» Your instructions: Repeat the part of the listing that opens with the line containing "Given: Click the Bernardo player portrait" and closes with the line containing "pyautogui.click(x=807, y=455)", both included, exactly as it appears.

Entries for locating words and elements:
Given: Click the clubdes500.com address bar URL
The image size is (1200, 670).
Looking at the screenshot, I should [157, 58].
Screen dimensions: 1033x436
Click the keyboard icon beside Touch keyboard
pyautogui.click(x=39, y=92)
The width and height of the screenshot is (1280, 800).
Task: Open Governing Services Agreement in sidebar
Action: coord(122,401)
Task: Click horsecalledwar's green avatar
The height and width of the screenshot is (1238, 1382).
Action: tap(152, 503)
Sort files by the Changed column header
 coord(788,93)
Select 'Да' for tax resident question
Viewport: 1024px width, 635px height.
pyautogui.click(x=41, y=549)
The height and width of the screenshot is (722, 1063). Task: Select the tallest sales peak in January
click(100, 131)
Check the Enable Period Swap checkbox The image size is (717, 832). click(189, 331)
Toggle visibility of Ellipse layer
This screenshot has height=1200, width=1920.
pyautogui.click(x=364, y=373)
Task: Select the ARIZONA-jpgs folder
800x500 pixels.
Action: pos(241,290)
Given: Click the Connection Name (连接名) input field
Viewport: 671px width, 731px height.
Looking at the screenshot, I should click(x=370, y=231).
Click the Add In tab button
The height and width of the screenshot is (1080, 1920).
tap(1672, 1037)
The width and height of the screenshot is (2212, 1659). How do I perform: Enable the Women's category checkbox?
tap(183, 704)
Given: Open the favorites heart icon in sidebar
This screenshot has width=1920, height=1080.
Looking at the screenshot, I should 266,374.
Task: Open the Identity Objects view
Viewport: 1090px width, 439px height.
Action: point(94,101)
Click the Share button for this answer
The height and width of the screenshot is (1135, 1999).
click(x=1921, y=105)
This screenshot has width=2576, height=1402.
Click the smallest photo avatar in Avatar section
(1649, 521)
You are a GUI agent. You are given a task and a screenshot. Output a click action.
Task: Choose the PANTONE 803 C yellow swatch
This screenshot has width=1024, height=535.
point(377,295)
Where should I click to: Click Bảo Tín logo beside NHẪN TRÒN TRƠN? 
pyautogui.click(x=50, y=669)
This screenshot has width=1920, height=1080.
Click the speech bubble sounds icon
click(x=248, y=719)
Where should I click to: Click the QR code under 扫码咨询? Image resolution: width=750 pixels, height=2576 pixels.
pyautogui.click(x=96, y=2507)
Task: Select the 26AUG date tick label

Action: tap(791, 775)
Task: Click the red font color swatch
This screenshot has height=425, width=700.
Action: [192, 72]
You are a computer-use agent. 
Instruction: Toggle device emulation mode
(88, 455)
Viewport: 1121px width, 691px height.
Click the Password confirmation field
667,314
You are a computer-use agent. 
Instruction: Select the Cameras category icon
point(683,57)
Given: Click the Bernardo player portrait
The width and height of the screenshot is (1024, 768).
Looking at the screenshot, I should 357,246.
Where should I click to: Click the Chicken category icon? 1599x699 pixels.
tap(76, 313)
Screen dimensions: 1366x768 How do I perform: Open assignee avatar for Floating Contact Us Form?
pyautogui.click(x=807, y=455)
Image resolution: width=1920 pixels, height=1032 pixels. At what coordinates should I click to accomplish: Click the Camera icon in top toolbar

» Full answer:
Given: Click the Bernardo player portrait
The width and height of the screenshot is (1024, 768).
Looking at the screenshot, I should 357,246.
Where should I click to: Click the Chicken category icon? 1599x699 pixels.
tap(76, 313)
Screen dimensions: 1366x768 How do I perform: Open assignee avatar for Floating Contact Us Form?
pyautogui.click(x=807, y=455)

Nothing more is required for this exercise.